• RECORD EXCERPTS:

================================

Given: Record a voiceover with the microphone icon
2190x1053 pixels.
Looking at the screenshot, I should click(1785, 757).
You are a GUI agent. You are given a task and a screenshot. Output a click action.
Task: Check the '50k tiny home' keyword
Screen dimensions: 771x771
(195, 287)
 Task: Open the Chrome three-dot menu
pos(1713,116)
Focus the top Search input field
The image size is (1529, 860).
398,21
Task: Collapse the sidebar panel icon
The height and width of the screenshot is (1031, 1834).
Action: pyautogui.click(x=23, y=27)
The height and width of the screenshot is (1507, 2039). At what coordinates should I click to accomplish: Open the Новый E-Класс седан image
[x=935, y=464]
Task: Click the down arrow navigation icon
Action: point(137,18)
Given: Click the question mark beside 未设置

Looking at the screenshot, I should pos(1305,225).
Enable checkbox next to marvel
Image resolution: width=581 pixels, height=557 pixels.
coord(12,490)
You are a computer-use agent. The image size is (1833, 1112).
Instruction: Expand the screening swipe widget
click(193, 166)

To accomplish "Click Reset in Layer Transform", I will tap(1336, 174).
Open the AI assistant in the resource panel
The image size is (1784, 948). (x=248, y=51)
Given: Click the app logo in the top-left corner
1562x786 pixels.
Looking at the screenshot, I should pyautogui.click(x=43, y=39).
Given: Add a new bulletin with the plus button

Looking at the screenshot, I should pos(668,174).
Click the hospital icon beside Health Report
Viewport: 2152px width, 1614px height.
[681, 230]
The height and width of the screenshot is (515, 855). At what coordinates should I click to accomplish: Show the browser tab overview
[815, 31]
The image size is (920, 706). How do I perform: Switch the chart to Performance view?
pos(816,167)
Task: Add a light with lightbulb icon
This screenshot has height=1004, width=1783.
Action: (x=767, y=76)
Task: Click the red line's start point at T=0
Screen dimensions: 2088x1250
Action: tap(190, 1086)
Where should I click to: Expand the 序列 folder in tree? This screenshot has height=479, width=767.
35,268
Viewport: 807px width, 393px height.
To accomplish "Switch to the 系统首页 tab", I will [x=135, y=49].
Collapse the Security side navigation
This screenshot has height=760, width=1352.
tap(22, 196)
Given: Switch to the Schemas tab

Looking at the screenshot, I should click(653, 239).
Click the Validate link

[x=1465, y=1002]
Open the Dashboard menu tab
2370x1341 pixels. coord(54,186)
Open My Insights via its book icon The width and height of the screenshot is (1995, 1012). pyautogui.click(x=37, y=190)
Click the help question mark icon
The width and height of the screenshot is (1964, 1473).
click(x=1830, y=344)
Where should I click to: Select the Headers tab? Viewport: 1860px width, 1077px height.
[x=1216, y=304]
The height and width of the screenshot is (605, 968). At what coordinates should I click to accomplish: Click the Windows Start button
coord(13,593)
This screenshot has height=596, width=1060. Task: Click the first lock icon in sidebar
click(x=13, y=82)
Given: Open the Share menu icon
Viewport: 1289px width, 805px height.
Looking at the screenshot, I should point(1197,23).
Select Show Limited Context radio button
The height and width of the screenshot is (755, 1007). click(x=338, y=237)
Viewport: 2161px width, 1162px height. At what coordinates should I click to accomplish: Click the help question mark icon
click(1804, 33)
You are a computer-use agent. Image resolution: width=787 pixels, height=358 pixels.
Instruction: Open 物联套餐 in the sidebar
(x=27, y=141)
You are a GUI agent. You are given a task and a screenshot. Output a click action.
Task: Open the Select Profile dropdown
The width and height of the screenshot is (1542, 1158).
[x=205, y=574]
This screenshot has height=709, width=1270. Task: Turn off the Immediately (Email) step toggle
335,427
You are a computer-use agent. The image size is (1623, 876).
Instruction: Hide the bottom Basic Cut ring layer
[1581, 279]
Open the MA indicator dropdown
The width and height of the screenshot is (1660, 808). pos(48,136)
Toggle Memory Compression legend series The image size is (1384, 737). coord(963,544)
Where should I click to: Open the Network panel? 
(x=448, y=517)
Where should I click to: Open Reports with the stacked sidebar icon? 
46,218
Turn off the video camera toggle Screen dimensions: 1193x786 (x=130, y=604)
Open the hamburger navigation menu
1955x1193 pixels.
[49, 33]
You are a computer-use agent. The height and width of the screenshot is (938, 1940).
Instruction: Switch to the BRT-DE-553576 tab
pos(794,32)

================================

Give the full listing above again, exactly as it was presented.

• EXERCISE SOLUTION:
Given: Record a voiceover with the microphone icon
2190x1053 pixels.
Looking at the screenshot, I should click(1785, 757).
You are a GUI agent. You are given a task and a screenshot. Output a click action.
Task: Check the '50k tiny home' keyword
Screen dimensions: 771x771
(195, 287)
 Task: Open the Chrome three-dot menu
pos(1713,116)
Focus the top Search input field
The image size is (1529, 860).
398,21
Task: Collapse the sidebar panel icon
The height and width of the screenshot is (1031, 1834).
Action: pyautogui.click(x=23, y=27)
The height and width of the screenshot is (1507, 2039). At what coordinates should I click to accomplish: Open the Новый E-Класс седан image
[x=935, y=464]
Task: Click the down arrow navigation icon
Action: point(137,18)
Given: Click the question mark beside 未设置

Looking at the screenshot, I should pos(1305,225).
Enable checkbox next to marvel
Image resolution: width=581 pixels, height=557 pixels.
coord(12,490)
You are a computer-use agent. The image size is (1833, 1112).
Instruction: Expand the screening swipe widget
click(193, 166)

To accomplish "Click Reset in Layer Transform", I will tap(1336, 174).
Open the AI assistant in the resource panel
The image size is (1784, 948). (x=248, y=51)
Given: Click the app logo in the top-left corner
1562x786 pixels.
Looking at the screenshot, I should pyautogui.click(x=43, y=39).
Given: Add a new bulletin with the plus button

Looking at the screenshot, I should pos(668,174).
Click the hospital icon beside Health Report
Viewport: 2152px width, 1614px height.
[681, 230]
The height and width of the screenshot is (515, 855). At what coordinates should I click to accomplish: Show the browser tab overview
[815, 31]
The image size is (920, 706). How do I perform: Switch the chart to Performance view?
pos(816,167)
Task: Add a light with lightbulb icon
This screenshot has height=1004, width=1783.
Action: (x=767, y=76)
Task: Click the red line's start point at T=0
Screen dimensions: 2088x1250
Action: tap(190, 1086)
Where should I click to: Expand the 序列 folder in tree? This screenshot has height=479, width=767.
35,268
Viewport: 807px width, 393px height.
To accomplish "Switch to the 系统首页 tab", I will [x=135, y=49].
Collapse the Security side navigation
This screenshot has height=760, width=1352.
tap(22, 196)
Given: Switch to the Schemas tab

Looking at the screenshot, I should click(653, 239).
Click the Validate link

[x=1465, y=1002]
Open the Dashboard menu tab
2370x1341 pixels. coord(54,186)
Open My Insights via its book icon The width and height of the screenshot is (1995, 1012). pyautogui.click(x=37, y=190)
Click the help question mark icon
The width and height of the screenshot is (1964, 1473).
click(x=1830, y=344)
Where should I click to: Select the Headers tab? Viewport: 1860px width, 1077px height.
[x=1216, y=304]
The height and width of the screenshot is (605, 968). At what coordinates should I click to accomplish: Click the Windows Start button
coord(13,593)
This screenshot has height=596, width=1060. Task: Click the first lock icon in sidebar
click(x=13, y=82)
Given: Open the Share menu icon
Viewport: 1289px width, 805px height.
Looking at the screenshot, I should point(1197,23).
Select Show Limited Context radio button
The height and width of the screenshot is (755, 1007). click(x=338, y=237)
Viewport: 2161px width, 1162px height. At what coordinates should I click to accomplish: Click the help question mark icon
click(1804, 33)
You are a computer-use agent. Image resolution: width=787 pixels, height=358 pixels.
Instruction: Open 物联套餐 in the sidebar
(x=27, y=141)
You are a GUI agent. You are given a task and a screenshot. Output a click action.
Task: Open the Select Profile dropdown
The width and height of the screenshot is (1542, 1158).
[x=205, y=574]
This screenshot has height=709, width=1270. Task: Turn off the Immediately (Email) step toggle
335,427
You are a computer-use agent. The image size is (1623, 876).
Instruction: Hide the bottom Basic Cut ring layer
[1581, 279]
Open the MA indicator dropdown
The width and height of the screenshot is (1660, 808). pos(48,136)
Toggle Memory Compression legend series The image size is (1384, 737). coord(963,544)
Where should I click to: Open the Network panel? 
(x=448, y=517)
Where should I click to: Open Reports with the stacked sidebar icon? 
46,218
Turn off the video camera toggle Screen dimensions: 1193x786 (x=130, y=604)
Open the hamburger navigation menu
1955x1193 pixels.
[49, 33]
You are a computer-use agent. The height and width of the screenshot is (938, 1940).
Instruction: Switch to the BRT-DE-553576 tab
pos(794,32)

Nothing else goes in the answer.